Verisk Analytics (NASDAQ: VRSK ) isn't a sexy stock, and it doesn't attract a lot of media hype, but it's a steadily growing big data company Warren Buffett has owned for years.
As the country exited the financial crisis In 2009, Buffett and Verisk's other insurance company owners, including Hartford Insurance and AIG, decided to spin off Verisk to raise money to support their struggling balance sheets.
But Buffett's Berkshire Hathaway (NYSE: BRK-A ) (NYSE: BRK-B ) was the only pre-IPO owner not to sell into Verisk's IPO, and Buffett still owns 1.5 million Verisk shares as of December. So, let's take a look at why Mr.
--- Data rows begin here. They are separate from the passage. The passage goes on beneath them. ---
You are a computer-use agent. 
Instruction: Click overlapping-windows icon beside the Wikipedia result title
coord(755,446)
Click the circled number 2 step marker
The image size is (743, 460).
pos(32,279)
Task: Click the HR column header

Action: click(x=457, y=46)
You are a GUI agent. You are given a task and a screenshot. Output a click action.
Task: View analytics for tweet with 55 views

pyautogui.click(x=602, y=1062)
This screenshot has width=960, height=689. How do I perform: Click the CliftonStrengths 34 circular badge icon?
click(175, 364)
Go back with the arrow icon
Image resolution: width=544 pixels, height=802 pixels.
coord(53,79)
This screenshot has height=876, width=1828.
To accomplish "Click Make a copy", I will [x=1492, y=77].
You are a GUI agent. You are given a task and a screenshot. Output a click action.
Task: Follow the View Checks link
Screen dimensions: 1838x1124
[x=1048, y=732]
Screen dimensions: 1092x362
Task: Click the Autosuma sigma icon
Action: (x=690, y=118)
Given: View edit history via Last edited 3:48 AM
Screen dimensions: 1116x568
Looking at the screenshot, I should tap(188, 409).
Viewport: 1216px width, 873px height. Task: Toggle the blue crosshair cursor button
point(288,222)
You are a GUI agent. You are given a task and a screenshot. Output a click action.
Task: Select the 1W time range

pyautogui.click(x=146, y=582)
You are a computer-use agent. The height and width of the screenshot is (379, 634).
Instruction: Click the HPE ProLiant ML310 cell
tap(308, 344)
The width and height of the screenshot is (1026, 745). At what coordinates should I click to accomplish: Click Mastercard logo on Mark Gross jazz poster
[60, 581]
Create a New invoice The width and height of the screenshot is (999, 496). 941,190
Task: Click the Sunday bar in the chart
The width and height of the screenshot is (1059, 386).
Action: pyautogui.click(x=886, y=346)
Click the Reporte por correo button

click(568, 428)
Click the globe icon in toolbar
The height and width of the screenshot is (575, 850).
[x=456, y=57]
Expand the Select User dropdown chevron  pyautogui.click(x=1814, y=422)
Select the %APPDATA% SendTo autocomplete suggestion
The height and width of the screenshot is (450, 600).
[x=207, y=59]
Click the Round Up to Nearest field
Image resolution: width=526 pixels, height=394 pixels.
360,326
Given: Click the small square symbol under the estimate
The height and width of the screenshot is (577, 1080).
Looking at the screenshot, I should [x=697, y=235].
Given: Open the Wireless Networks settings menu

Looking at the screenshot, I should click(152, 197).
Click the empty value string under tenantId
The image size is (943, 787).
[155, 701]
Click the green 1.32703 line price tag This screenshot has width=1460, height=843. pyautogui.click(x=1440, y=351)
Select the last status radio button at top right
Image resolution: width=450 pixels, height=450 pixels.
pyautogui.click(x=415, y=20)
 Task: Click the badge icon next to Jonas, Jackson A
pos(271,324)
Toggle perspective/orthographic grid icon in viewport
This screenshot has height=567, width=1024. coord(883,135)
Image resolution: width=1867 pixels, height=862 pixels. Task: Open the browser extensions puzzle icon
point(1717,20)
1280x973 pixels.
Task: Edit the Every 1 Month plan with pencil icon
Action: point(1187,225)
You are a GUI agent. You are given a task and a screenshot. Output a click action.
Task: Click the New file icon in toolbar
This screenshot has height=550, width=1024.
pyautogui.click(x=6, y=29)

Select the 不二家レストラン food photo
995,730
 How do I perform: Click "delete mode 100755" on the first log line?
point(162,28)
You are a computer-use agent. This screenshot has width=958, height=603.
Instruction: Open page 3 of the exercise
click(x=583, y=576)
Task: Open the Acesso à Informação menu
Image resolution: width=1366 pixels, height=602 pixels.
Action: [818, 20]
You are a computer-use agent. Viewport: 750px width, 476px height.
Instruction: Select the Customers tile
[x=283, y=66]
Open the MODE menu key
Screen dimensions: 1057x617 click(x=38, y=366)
Buffett remains a fan of this data crunching company.
Born from insurers
In the insurance business, it's all about identifying and pricing risk. The better able you are to figure out whether a claim will be filed, the better able you are to price insurance for a profit. Verisk's data mining solutions do that every day for all 100 of the largest U.S. property & casualty insurers. Those 100 insurers make up 85% of the $540 billion in P&C premiums written last year.
Verisk's roots stretch back to 1971, when a consortium of insurers decided they could get better answers cheaper by combining their data analysis efforts. Over the years, savvy acquisitions and product development expanded Verisk's product offering to include underwriting, claims management, compliance, and portfolio analysis, too. The combination of more services and a top-shelf customer base has allowed Verisk's insurance business to grow by a compounded 9% annually over the past decade.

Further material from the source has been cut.